Peak pricing, pay by plate parking could be coming to Fredericton

The city announced draft parking plans it hopes will alleviate downtown parking but may end up costing motorists a bit extra..

Fredericton's draft parking master plan announced

Meredith Gilbert, manager of transit and parking for the City of Fredericton, said the draft parking master plan is aimed at securing parking supply in the downtown. (Ed Hunter/CBC)

The City of Fredericton has announced a draft parking plan it hopes will alleviate downtown parking, although it may end up costing motorists a bit more.

It calls for, among other things, peak pricing and a pay-by-plate system for on-street parking, and the replacement of some parking infrastructure.

Meredith Gilbert, manager of transit and parking services for Fredericton, said the plan is meant to alleviate parking problems in the downtown.

The city's growth strategy said the population of Fredericton is expected to grow to 92,000 from 60,000 by 2041.

"The parking plan is needed to make sure the parking supply available in the downtown is keeping pace with the development pace that we're seeing," said Gilbert.

The plan, announced at a transportation committee meeting this week, was written by Stantec, the firm that developed the city's public transportation plan.

Peak pricing

The city's peak-parking-rate plan would see the cost of on-street parking rise at different times of the day, with the goal being to drive more people into parking garages, such as the one at Chancery Place.

The cost of parking could also change depending on the time of year or events occurring in the downtown.

Vehicle licence plates are something people are more likely to remember.- Meredith Gilbert, manager of parking services

Gilbert said the city hopes people coming downtown to work will choose to park in parking garages, leaving on-street parking for people making shorter trips.

"It helps to generate turnovers in higher-demand areas," she said.

"Customers looking for that quicker trip, maybe for an hour for lunch or into a store to grab a product."

Gilbert said there's no plan to change the hours in which motorists would have to pay for on-street parking.

On-street parking is free between 5 p.m. and 8 a.m. on weekdays and between 5 p.m.
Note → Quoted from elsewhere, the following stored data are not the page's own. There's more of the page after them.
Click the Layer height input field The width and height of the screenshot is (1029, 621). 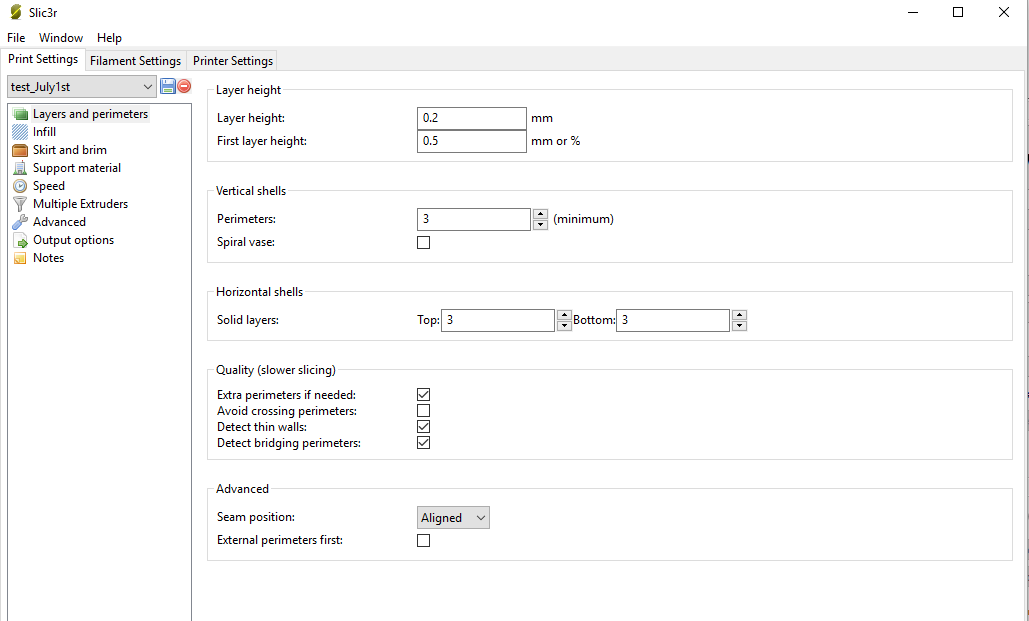coord(471,118)
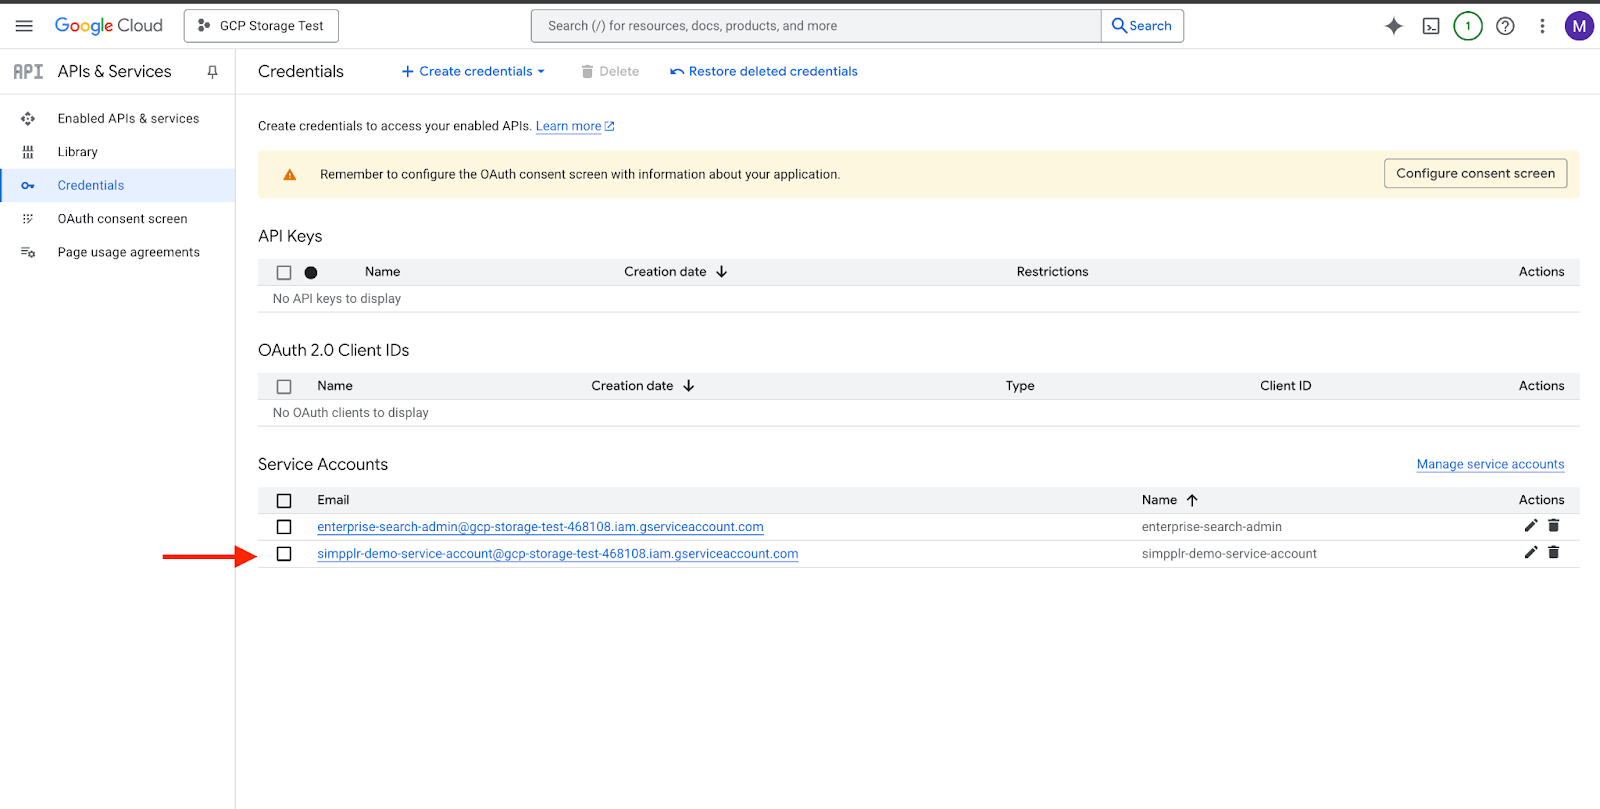This screenshot has width=1600, height=809.
Task: Tick the enterprise-search-admin row checkbox
Action: (284, 527)
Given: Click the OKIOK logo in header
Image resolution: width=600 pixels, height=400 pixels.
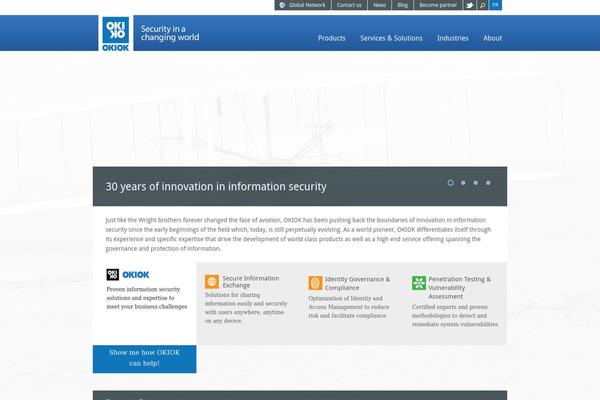Looking at the screenshot, I should tap(113, 32).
Friday and 8 a.m. Monday.

An end to sharing

The report also recommends the city move to a pay-by-plate model of parking in the downtown.

The city now operates on a pay-by-space system, where a driver either puts money into a parking meter on the street or, if in a parking lot, enters the space number at a kiosk.

The new system would see people put their licence plate numbers into a kiosk instead.

Parking enforcement would use licence plate scanners to see if a vehicle had paid for parking.

A move to pay-by-plate would mean everyone parking downtown would have to pay, which isn't necessarily the case now.

Pay-by-plate considered more convenient

If someone pays for one hour of parking at a meter, and only uses 15 minutes, the next person who comes along gets up to 45 minutes of free parking.      

While pay-by-plate would eliminate that, Gilbert said the rationale for moving to pay-by-plate is convenience for the customer.

"Vehicle licence plates are something people are more likely to remember," she said. "And so it's more convenient for customers."

Gilbert said moving to a pay-by-plate system means the city could remove parking meters and parking space number poles, which would make plowing easier.

Machines may be replaced

The city is also looking at replacing its aging payment infrastructure.

The report notes that the company that made the city's payment kiosks is no longer updating the machines, and newer bills, like the $10, can't be used in them.

The city is now seeking feedback from residents about the draft report, and Gilbert said she expects a final report to be presented to council in May.